As can be seen in the write cycle, the condition for getting the data from the bus is composed of the following 3 parts:
The combination of these conditions can be accomplished using logical gates, but since we need quite a few of these, all gates will be replaced by a single SPLD chip (ATF22V10).
This chip allows programming a boolean expression that combines multiple input pins and output the resulting value. Programming is done using software like WinCUPL and writing to the chip in a similar fashion to writing to a ROM chip.
For the purpose of the LE signal, we can define it as:
LE = !IORQ & !WR & !A0 & !A1 & !A2
This means that the address is checked to be 0, in a 0-7 range, ignoring higher address bits.
The LE signal that the latch uses to store the data can also be connected to the MCU interrupt pin so that it knows a new byte is being written, and it can then apply (through an IO pin) the OE signal and read (using 8 pins) the data.
Input is a little more complex. Placing the data on the data bus is pretty much the same as was done with the output, but letting the CPU know that input is available and having it process the input requires the usage of interrupts. The z80 has several interrupt modes, which are documented in the manual. For simplicity, in this computer only mode 0 is going to be used. In this mode, when an interrupt occurs, the CPU requests from the device an instruction to be run. The request takes the form of a combination of M1 and IORQ signals. Luckily, there is a single byte instruction called RST which allows the calling of a service routine to process the input.

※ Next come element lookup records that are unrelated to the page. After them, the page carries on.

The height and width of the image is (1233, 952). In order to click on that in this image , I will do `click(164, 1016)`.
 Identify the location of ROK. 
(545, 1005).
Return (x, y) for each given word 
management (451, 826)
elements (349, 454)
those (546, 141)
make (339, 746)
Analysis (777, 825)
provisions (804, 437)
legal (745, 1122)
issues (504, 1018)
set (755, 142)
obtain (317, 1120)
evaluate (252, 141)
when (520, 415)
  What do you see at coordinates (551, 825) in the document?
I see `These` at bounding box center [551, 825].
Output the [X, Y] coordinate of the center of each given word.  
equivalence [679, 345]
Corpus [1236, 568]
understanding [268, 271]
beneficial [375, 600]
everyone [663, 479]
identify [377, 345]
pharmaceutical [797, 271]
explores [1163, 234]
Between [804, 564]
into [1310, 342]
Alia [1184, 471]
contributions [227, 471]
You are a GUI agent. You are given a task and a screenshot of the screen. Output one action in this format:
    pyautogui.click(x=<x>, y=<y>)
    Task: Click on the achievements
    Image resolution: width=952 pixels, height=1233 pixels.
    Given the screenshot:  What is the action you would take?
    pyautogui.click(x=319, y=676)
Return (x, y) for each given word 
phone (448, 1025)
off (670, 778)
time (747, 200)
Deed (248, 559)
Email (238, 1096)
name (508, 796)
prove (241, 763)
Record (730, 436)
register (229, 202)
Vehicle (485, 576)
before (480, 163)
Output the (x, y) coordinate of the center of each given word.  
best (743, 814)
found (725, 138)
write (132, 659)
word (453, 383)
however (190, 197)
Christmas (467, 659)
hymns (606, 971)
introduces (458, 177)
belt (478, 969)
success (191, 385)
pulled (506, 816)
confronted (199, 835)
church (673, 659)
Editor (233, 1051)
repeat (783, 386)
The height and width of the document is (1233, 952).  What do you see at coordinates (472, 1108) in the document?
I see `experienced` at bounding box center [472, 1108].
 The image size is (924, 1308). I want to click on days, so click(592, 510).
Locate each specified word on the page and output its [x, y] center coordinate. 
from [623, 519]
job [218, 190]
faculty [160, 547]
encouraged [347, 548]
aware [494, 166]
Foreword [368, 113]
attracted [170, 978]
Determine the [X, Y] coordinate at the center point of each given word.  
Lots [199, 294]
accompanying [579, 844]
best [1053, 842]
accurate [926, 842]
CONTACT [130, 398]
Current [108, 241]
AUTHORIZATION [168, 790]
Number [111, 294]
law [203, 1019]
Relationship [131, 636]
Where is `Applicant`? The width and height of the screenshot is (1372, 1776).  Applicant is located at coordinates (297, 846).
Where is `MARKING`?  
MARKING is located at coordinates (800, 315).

So, for the input, 2 latches are used. One to hold the instruction to call the service routine, and one to hold the incoming data byte. The MCU fills both of them prior to signalling an interrupt to the CPU. Once the second latch is filled, the LE signal of that latch can also be connected (inverted / active low) to the CPU interrupt pin.
If multiple inputs are used, the RST instruction parameter can be used to differentiate between the inputs.